Vor 150 Jahren wurde der Begründer der modernen Soziologie, Max Weber, am 21. April 1864 in Erfurt geboren. Eine seiner bekanntesten Veröffentlichungen ist "Die protestantische Ethik und der Geist des Kapitalismus". Über die wichtigsten Thesen dieses Buches und über Webers Einfluss auf die Gegenwart spricht der Historiker Hans-Ulrich Wehler im Deutschlandradio Kultur.
In seiner eigenen Essay-Sammlung "Die Deutschen und der Kapitalismus" lobt Wehler Max Weber für seine Sozialökonomie als "Theoretiker mit einem scharfen Realitätssinn und einem ungleich weiteren Horizont als ihn etwa die Markt-Dogmatiker seinerzeit besaßen". Weber habe sehr genau gesehen, "was die liberale Schule in den letzten Jahren verdrängt hat", erklärt Wehler im Gespräch, "dass man immer zusammensehen muss - den staatlichen Herrschaftsapparat und das Wirtschaftssystem." Der Staat stelle das wichtige Rahmenwerk zur Verfügung, in dessen Rahmen sich der Kapitalismus entfalte.
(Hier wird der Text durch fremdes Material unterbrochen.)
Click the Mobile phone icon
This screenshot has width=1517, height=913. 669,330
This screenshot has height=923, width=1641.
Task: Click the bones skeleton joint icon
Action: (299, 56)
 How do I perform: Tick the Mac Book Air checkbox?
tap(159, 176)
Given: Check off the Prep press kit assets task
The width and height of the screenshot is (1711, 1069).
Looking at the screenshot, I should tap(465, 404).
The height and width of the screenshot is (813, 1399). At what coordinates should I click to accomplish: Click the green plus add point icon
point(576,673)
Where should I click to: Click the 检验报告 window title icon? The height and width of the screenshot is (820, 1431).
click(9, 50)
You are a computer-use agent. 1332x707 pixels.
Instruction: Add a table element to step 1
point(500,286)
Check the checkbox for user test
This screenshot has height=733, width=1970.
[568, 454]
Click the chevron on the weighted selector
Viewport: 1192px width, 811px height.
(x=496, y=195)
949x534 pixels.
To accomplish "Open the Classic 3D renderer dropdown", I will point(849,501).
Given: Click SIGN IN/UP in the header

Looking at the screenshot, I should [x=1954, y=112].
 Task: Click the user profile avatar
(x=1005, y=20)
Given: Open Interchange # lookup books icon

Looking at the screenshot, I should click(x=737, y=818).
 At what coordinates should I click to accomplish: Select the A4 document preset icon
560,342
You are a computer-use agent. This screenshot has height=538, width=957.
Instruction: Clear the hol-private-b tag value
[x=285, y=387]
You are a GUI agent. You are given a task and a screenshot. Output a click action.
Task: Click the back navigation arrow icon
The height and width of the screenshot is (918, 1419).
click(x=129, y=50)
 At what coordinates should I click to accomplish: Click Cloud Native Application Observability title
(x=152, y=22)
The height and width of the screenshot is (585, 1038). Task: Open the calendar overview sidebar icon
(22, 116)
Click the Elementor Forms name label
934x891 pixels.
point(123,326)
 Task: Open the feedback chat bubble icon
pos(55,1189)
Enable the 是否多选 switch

Weber habe als Mensch seinen Zeitgenossen zahlreiche Ansatzpunkte gegeben, um eigene Ideen weiterzuentwickeln, erläutert Wehler. Nicht nur für die Soziologe sondern auch für die Geschichtswissenschaft sei Weber wichtig gewesen, "aber Webers Einfluss auf die Geschichtswissenschaft ist immer noch nicht hinreichend und weit genug, so dass man nicht sagen könnte: Endlich kommt dieser außerordentlich anregende Mann zum Zuge".
Auf die Frage, ob Max Weber heutzutage die SPD unterstützen würde, antwortet Wehler: "Ich kann mir sehr gut vorstellen, dass Weber die Agenda 2010 - das ist in meinen Augen die größte sozialpolitische Leistung in Deutschland in den letzten 100 Jahren -, dass er so ein großartiges Werk unterstützt hätte, dass er aber am nächsten Tag, wenn er kritisch gefragt worden wäre - da das ja schließlich auch nur Menschenwerk ist und kein ideales Gesetz -, dass er über Hartz IV scharfe Kritik geäußert hätte und eine Veränderung gefordert hätte. Ob er sich mit der derzeitigen SPD-Führung wirklich angefreundet hätte, das will ich mal ganz offen lassen."